Friday, December 02, 2022

Limited Edition by Aude Picault

Claire knows what she wants. A skilled neonatal nurse in her early 30s, living in some French city, she's dating but wants to find a guy she can settle down with - someone who doesn't run away at the first sign of domesticity. She doesn't say - to herself or anyone else - that she wants babies, but she works with them all day long and clearly doesn't want to give up the opportunity for babies yet.

All around her are friends and family, men and women, in their own relationships. Claire doesn't comment on those, except sometimes to call out really obvious issues, and the narration never does. But the book is clear-eyed, and has an aim, even if that aim is not clear to the reader for a long time.

That's Limited Edition, Aude Picault's bande dessinee - the French original was Idèal standard in 2017; the English-language edition came a year later, translated by Matt Madden - which looks for a long time like it will be the story of how Claire finds love and happiness.

It is a story about finding what you want, but Picault has a wider view: Claire needs to be clearer about what she really wants, and about what she's willing to accept. What she'll settle for, what seems to be great but turns out to be not good enough. What she can do to change things, and the things she can't change.
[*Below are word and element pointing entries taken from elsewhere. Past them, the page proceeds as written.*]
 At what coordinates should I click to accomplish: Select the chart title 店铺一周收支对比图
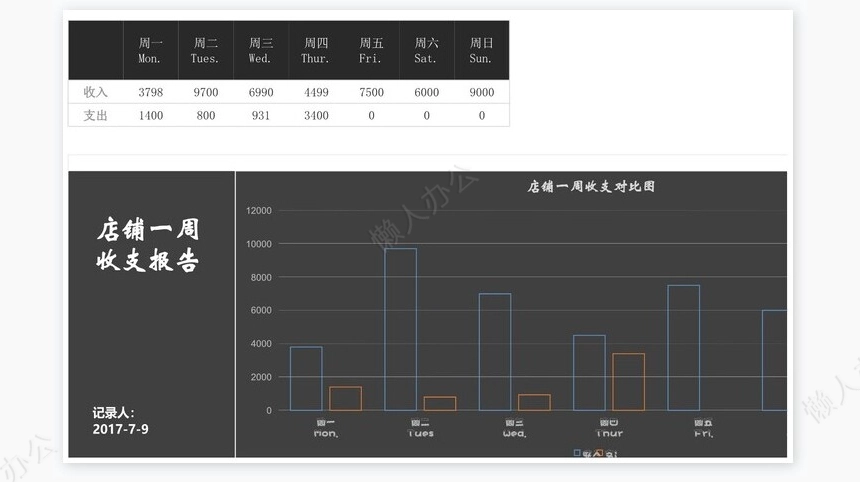[x=591, y=187]
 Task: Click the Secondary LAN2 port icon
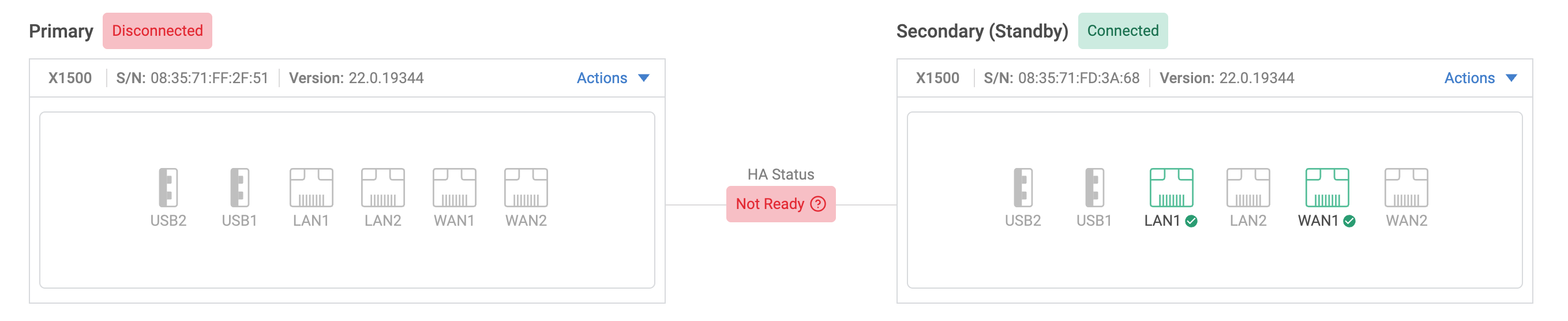coord(1248,188)
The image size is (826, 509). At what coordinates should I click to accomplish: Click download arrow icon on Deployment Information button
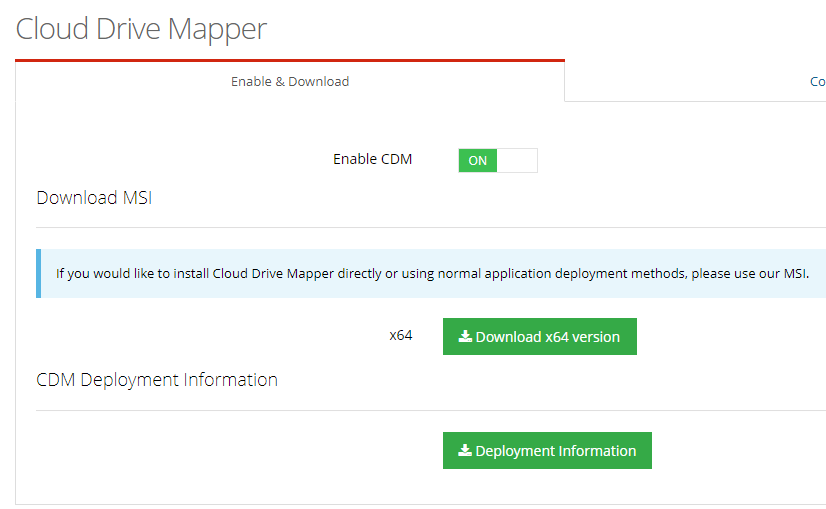(465, 451)
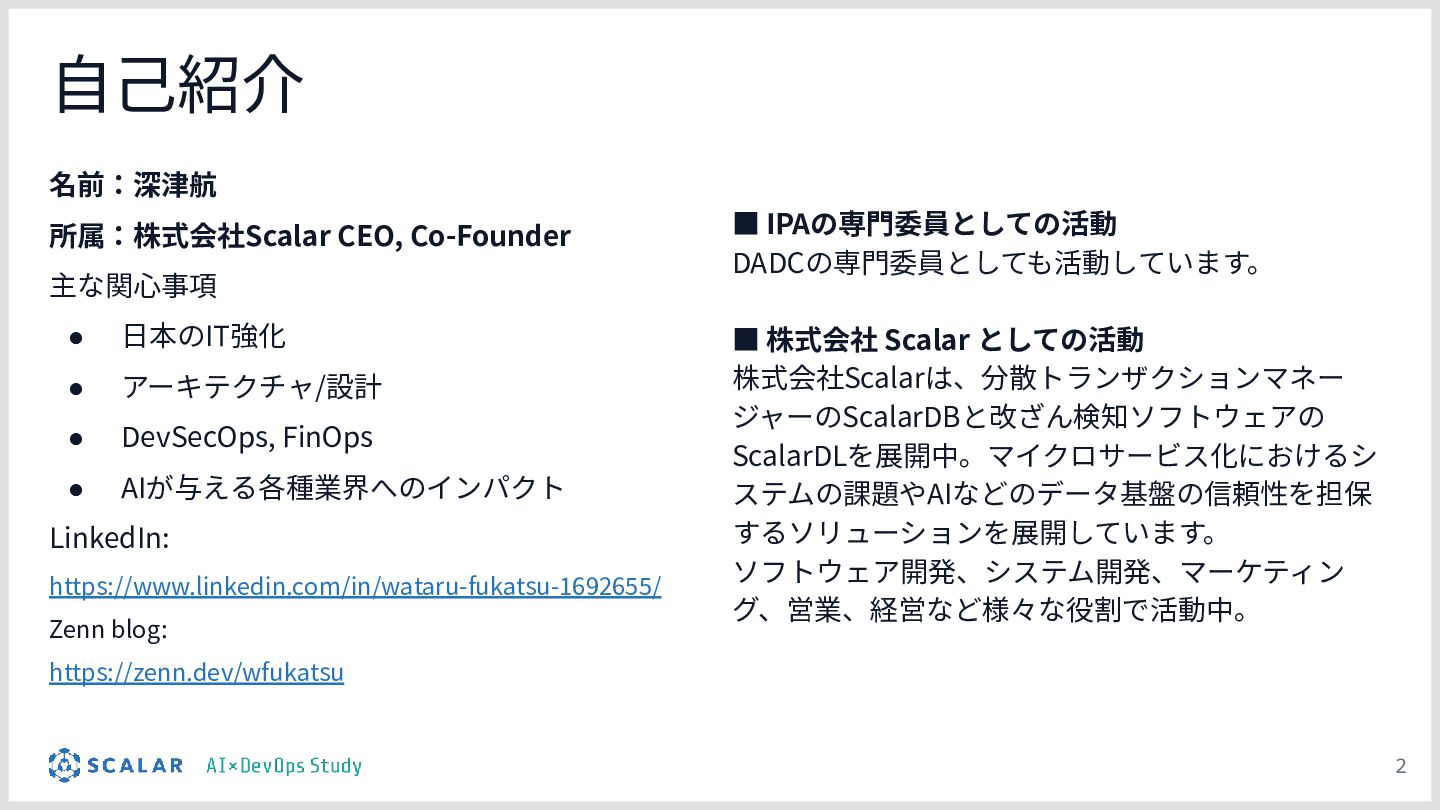The height and width of the screenshot is (810, 1440).
Task: Click the slide page number 2
Action: point(1400,766)
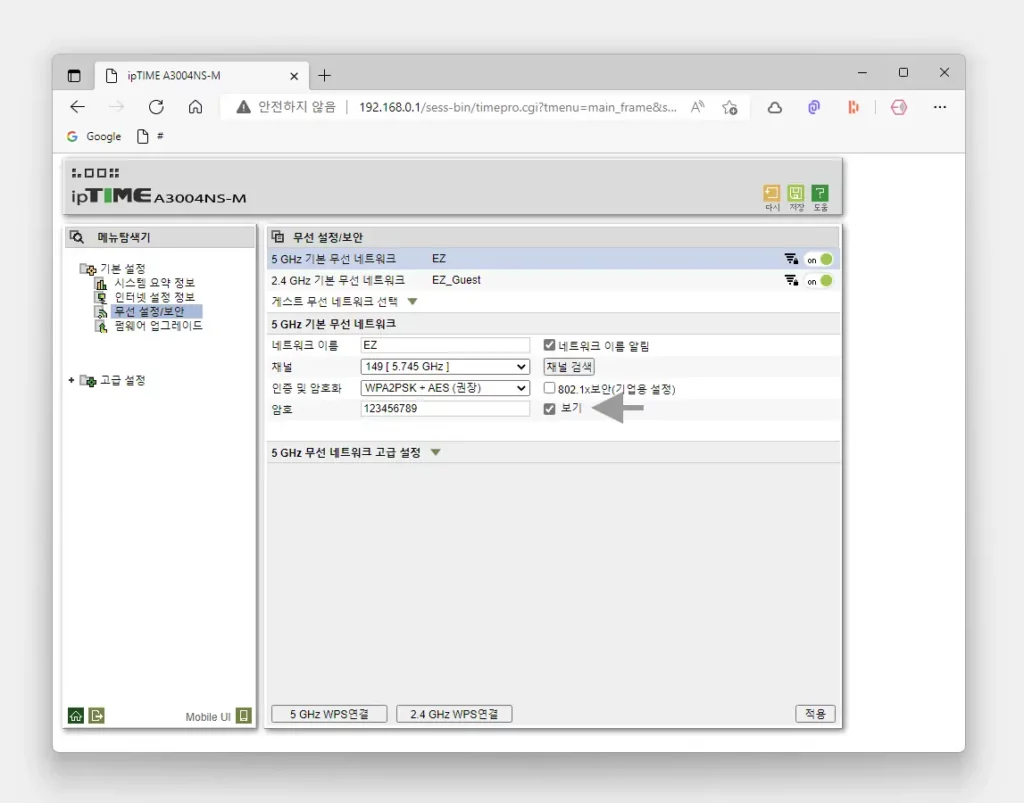
Task: Enable the 802.1x보안 checkbox
Action: click(549, 388)
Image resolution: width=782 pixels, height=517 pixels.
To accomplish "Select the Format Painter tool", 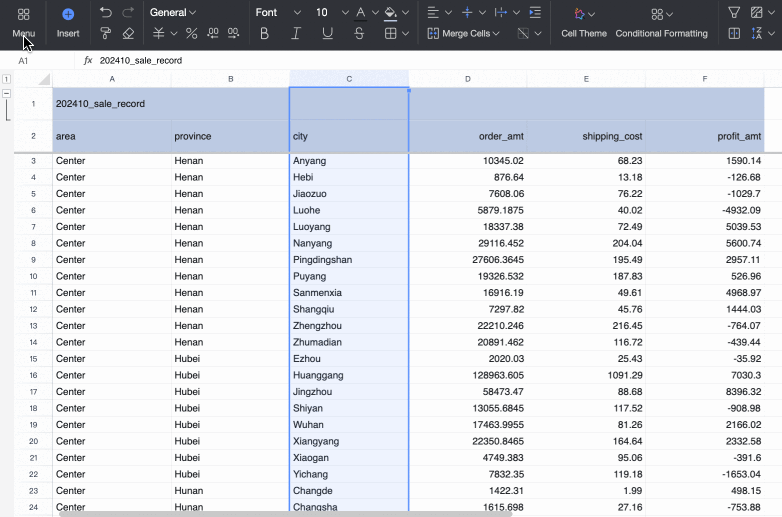I will coord(106,33).
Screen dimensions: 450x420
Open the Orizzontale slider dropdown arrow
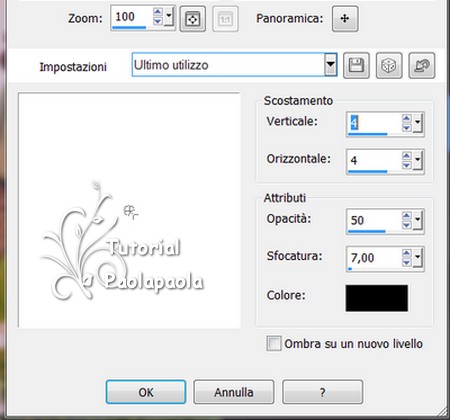418,160
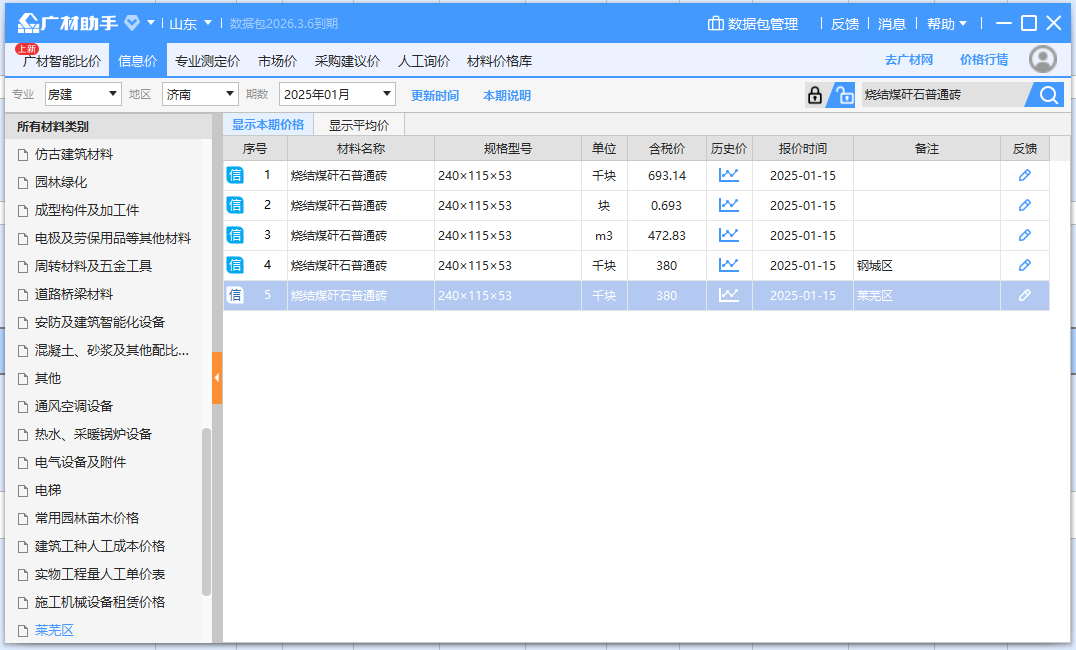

Picault never says this, but the one thing you can never change is other people. Each of us can change ourselves, or try to. We can adjust how we react to others, and push others in a direction. But we can't change them, and we can't make them do what we want.

So Claire does find a long-term boyfriend, Franck, who has a lot of the things she's looking for. But he also has a lot of things she's not as happy with - or, perhaps, she notices more and more those sides of him as time goes on.

Limited Edition is about sexism, in a way: there's a constrained sense of the roles of men and women that most of the men and some of the women live by, and several of them talk about it explicitly. I don't know if Claire explicitly realizes that, but the list of recommended reading at the end makes it clear Picault certainly does.

And Claire makes the right choices, even when they go against what she thought she wanted.

Picault tells this story in a lovely airy style, mostly thin lines with pops of shades of that yellow color on the cover. Her people are realistic in their bodies and dialogue, even when we wish they'd be a little better and more wonderful.

I'd previously read Picault's slightly later book Amalia, which has a similar tone and feel: Picault seems like a creator who is willing to let stories flow organically and trust the reader to figure things out. Limited Edition feels even more pointed and specific than Amalia; I'd recommend this as a great first book for anyone interested in Picault's work.